Letting go isn’t something active. Rather, it’s something you stop doing. Stop hoping. Stop fooling yourself. Stop wishing things were different.


17, 21



Educate yourself. You can't solve a problem if you don't understand it.


14-21



Sex is something you do *with* someone, not *to* them. It should never be about scoring or bragging. It doesn’t make you a man. A man is someone who respects himself and others


13-17



Re-Read Tim Russert's Big Russ and Me.


14



Sometimes big stuff happens. Big good, big bad, big change. It will take some time to adjust. Maybe a month, a season, a semester or maybe a year or longer. Gear up. Psych yourself up for a difficult day/month/year. You can do this. Stay present, don’t get ahead of yourself or get bogged down in what’s done. “What if?” and “if-only’s” are not your friends. Be good to yourself and be good to others.

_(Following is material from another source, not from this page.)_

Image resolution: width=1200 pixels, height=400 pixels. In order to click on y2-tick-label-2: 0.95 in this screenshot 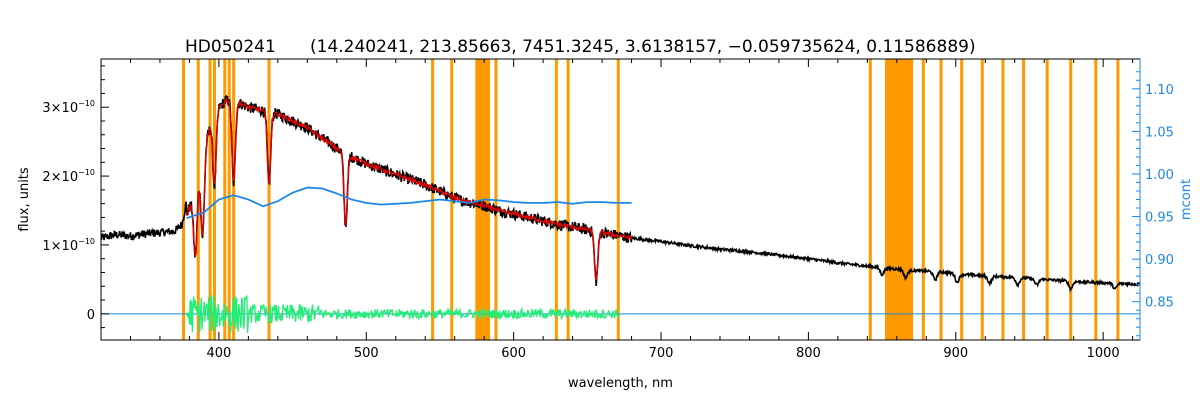, I will do `click(1160, 218)`.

Rest, nourish, create, have fun and keep the faith.


15, 21



SAT prep https://www.nytimes.com/2017/04/10/opinion/how-i-learned-to-take-the-sat-like-a-rich-kid.html?referer=http%253A%252F%252Fm.facebook.com%252F


16



Stand up (or sit up) straight in photos. Don’t slouch or lean. (You can touch or be close but don’t lean in.)


12, 14, 21



Google earth app means there's always a globe at hand. Point out states, countries or oceans when we hear about them.


4-9



Send them outside with an age-appropriate pair of scissors and have them “give the grass a haircut.” Fine motor skills!